How Tokenism Is Different From Real Diversity
Conversations over who should play a lead role in a potential third Sex and the City movie have landed quite poorly.
Talking on Andy Cohen’s Live show, Actor Cynthia Nixon said how amazing it would be to have a woman of colour play the character Samantha Jones.
But people were quick to point out that replacing a very white character with a person of colour was actually a form of tokenism, and that there’s a real difference between tokenism and championing diversity.
Nixon, who plays the character of Miranda Hobbes, made the comment when she was asked who a good replacement would be for Kim Cattrall’s character Samantha.
Why Are Statements Like These An Issue?
In their 2020 Hollywood Diversity Report, UCLA wrote that “the number of acting jobs for women and people of colour are finally getting closer to being proportionate to the US population overall“.
But the conversations around Samantha’s potential replacement have reignited discussions around actors of colour being thrown into the mix as a form of tokenism more than anything else.
Zoya Patel: “To try and make one of the existing characters black is – to me – tokenism 101 … because it’s an example of the show trying to retrospectively enhance [their] diversity … Instead of, kind of trying to meaningfully address that, by perhaps creating a character in the reboot that is black or Asian and creating a whole storyline around that.”
That’s Zoya Patel, an author who writes about race, feminism and religion.
Zoya told me that the only diversity she saw on screen growing up was token diversity – like the classic trope of the ‘ethnic friend’ in movies and TV shows – and ultimately, she’s worried that an actor of colour being cast as Samantha would just be more of the same thing.

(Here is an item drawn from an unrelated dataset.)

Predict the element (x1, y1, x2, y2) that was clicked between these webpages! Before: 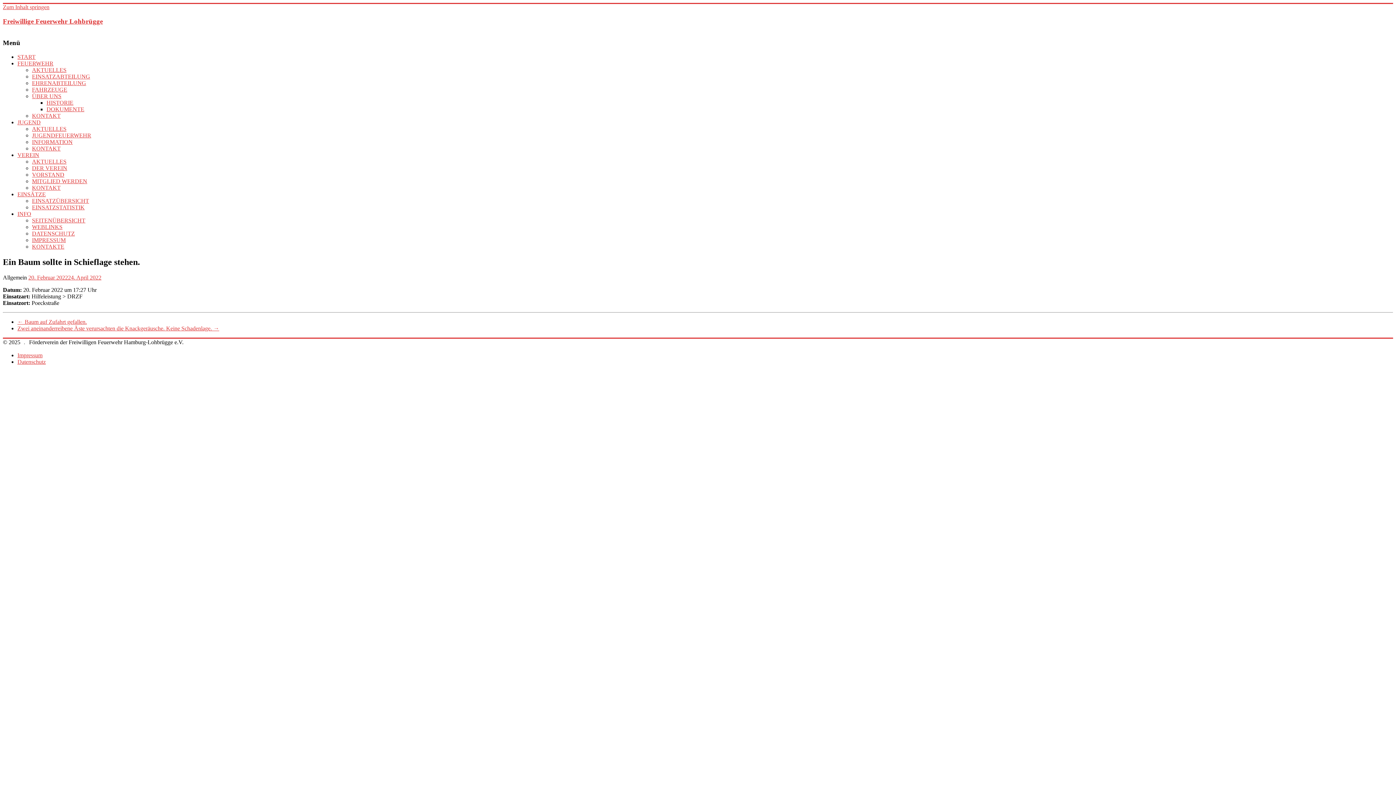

ZP: “They were characters that were there to literally and figuratively add colour to the screen, and they kind of imbued a sense of diversity without the writers and directors having to like, actually engage with the reality of a diverse character.”
Actor America Ferrera broke down the difference between tokenism and true diversity, when she wrote that “tokenism is about inserting diverse characters because you feel you have to”.
So, Where Does Sex and the City Fall On That Line?
Sex and the City is a famously feminist but very white-washed franchise. One that Vice journalist Sara David said, “has enough handsome bachelors to guarantee a lay every other night, and very few people of colour”.
And while it isn’t the only show from the 90s either apologising, or trying to re-address a lack of diversity, Zoya argues that we should really be focusing on the new shows that actually are creating space for complex and diverse characters.
An example she gave of this, is Netflix’s Never Have I Ever. It’s a coming-of-age story following the life of an Indian American highschooler.
ZP: “Instead of making her diversity the only thing about her – you know, centering the plot only around her difference – it’s actually about creating an interesting and engaging plotline where the character happens to be culturally diverse, and that’s part of the story but it’s not everything.”
Zoya believes that to overcome racial tokenism, people need to get better at calling out actors, directors or writers, who might be promoting diversity merely for cultural capital – and that we need more people of colour working behind the scenes and making the big decisions.
For a show like Sex and the City, retrofitting an actor of colour to a white role feels like tick-box tokenism.
Zoya believes real diversity comes when writers focus on what makes diverse audiences feel seen. And that a more meaningful way to champion multiculturalism on our screens, is to create characters where their diversity is one part of their identity, not its entirety.